Contexte : le mouvement anarchiste espagnol dans les années 1960
Tout se passe trop souvent comme si l’histoire du mouvement anarchiste espagnol se limitait à 1936, sans se préoccuper non seulement de ce qui le prépare, mais aussi de ce qui le suit, après la défaite militaire. Comme l’écrivent Alberola et Gransac, dans Anarchistes contre Franco :
La fin de la guerre d’Espagne, le 31 mars 1939, n’eut d’autre signification que la fin des hostilités et l’occupation totale du territoire espagnol par les forces séditieuses sous le commandement du général Franco. Pour les antifascistes espagnols, pour ceux qui purent s’exiler comme pour ceux qui restèrent à la merci des représailles, la fin de la guerre fut le commencement d’un long calvaire. Ce fut sans aucun doute le mouvement anarchiste et tout ce qui lui était proche qui paya le plus lourd tribut. [1]
Les organisations libertaires, par nécessité, se reconstruisent dans l’exil, en particulier à Paris mais aussi dans le Sud-Ouest de la France où les réfugiés sont nombreux.

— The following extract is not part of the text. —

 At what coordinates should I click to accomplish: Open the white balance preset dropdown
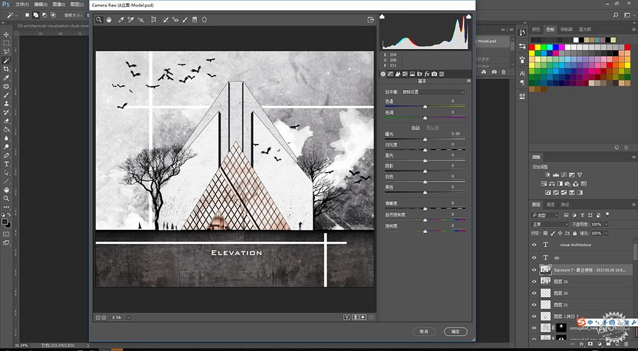tap(433, 92)
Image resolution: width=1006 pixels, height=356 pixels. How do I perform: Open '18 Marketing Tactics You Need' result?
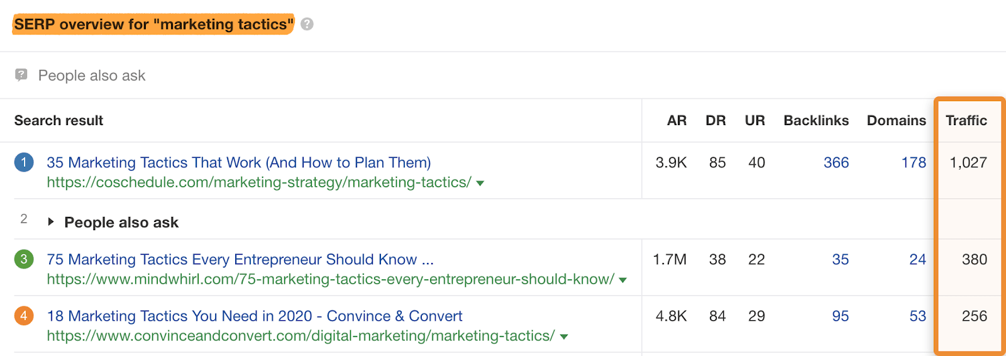point(254,316)
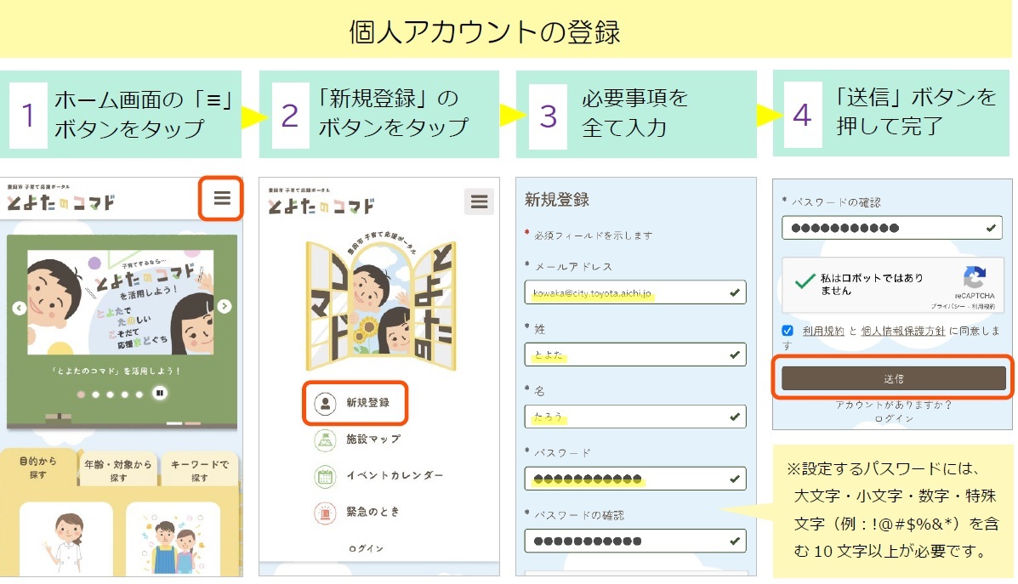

Réunification et Défense Intérieure
En 1963, le Mouvement libertaire espagnol (MLE) - qui regroupe la CNT, la FAI et la FIJL - cherche à apaiser les rancoeurs et luttes fratricides entre un secteur dit « politique » ou activiste, partisan d’une collaboration avec les secteurs antifranquistes, et la tendance dite « apolitique », ou attentiste, qui souhaite retourner aux sources de la tradition anarcho-syndicaliste. C’est à cette CNT péniblement réunifiée qu’il revient de créer la section DI ("Defensa Interior"), en vue de « galvaniser les enthousiasmes libertaires » et de secouer la torpeur qui, peu à peu, a saisi les milieux de l’exil : elle en confie l’animation à un groupe de militants chevronnés, dont les « historiques » Cipriano Mera et Juan García Oliver, auxquels se joint justement Octavio Alberola, en tant que représentant des Jeunesses libertaires et plus généralement de la position combattive. Car il ne s’agit pas seulement pour les militants libertaires de mener des actions symboliques : malgré les précautions extrêmes dont s’entoure le Generalísimo et les échecs successifs des tentatives précédentes, ils sont résolus à frapper au plus haut, à la tête même de l’État.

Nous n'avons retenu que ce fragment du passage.